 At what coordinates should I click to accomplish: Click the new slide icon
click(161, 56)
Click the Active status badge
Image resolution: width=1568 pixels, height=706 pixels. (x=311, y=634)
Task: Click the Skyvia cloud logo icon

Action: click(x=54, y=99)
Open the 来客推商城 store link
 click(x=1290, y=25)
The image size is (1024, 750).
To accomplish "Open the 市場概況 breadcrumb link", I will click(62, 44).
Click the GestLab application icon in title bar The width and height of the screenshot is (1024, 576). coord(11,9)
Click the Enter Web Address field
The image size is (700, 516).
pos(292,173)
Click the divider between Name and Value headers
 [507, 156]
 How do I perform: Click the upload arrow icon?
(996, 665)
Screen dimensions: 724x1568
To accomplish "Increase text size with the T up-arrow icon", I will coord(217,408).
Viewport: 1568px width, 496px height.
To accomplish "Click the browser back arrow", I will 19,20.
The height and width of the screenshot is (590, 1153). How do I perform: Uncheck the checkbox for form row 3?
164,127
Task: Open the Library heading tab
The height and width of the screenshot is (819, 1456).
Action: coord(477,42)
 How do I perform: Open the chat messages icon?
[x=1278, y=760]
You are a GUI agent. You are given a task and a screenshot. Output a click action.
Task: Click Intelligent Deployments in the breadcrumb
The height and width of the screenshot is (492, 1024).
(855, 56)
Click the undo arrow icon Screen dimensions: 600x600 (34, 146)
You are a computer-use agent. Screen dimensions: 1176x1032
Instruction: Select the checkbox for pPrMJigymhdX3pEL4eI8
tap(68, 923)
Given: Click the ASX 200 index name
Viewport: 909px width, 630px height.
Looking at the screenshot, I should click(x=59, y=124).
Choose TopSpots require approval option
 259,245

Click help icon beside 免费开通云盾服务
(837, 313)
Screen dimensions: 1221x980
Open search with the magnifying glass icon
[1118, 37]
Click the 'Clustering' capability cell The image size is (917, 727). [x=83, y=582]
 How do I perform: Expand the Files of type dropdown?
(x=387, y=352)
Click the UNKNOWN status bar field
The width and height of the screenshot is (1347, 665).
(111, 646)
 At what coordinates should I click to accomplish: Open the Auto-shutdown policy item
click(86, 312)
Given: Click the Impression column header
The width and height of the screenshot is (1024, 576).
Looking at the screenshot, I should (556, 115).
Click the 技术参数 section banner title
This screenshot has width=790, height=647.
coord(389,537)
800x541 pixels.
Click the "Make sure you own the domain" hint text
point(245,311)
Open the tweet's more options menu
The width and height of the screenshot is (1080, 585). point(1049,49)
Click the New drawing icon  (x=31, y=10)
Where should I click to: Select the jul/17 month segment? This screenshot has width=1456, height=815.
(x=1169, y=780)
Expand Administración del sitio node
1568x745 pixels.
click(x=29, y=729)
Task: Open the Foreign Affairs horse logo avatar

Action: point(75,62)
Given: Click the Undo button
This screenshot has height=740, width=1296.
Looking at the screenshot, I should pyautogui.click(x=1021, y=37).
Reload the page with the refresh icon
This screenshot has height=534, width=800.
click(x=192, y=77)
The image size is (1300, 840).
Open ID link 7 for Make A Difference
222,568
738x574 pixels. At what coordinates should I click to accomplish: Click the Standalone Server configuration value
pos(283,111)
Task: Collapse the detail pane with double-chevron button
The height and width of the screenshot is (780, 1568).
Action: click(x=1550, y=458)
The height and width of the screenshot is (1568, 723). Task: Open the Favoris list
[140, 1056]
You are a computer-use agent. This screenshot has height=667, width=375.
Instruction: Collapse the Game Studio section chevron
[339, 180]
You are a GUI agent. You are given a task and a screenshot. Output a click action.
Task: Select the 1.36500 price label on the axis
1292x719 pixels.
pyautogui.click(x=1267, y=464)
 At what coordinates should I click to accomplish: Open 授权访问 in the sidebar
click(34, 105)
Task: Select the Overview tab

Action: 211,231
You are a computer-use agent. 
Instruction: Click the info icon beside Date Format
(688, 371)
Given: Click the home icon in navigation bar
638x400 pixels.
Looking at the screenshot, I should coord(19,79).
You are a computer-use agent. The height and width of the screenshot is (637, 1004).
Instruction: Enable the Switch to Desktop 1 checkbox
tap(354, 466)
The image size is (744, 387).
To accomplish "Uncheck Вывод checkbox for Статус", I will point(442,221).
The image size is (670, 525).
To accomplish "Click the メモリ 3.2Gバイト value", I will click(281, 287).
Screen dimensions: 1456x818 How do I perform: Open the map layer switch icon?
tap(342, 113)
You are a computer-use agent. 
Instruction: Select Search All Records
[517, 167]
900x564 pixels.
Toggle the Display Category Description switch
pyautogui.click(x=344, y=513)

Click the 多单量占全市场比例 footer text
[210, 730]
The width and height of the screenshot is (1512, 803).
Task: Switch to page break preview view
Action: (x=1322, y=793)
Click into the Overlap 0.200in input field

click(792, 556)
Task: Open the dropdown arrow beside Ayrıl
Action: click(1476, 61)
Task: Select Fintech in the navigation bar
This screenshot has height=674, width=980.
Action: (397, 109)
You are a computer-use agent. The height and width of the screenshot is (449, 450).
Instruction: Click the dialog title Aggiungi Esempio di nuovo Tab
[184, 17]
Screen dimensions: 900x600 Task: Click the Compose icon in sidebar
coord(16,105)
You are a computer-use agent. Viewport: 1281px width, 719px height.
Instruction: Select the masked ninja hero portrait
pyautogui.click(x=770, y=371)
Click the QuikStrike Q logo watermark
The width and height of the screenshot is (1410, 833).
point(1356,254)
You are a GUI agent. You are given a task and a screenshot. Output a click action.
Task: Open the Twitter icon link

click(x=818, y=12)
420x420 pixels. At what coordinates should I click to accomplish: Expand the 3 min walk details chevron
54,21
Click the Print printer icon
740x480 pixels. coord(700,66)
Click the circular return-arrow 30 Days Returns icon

_ _ _ _ _ _ _

-- Exercise instructions --
Some lines above hold the word "breadcrumb". Copy all of them.

-- Solution below --
To accomplish "Open the 市場概況 breadcrumb link", I will click(62, 44).
Task: Click Intelligent Deployments in the breadcrumb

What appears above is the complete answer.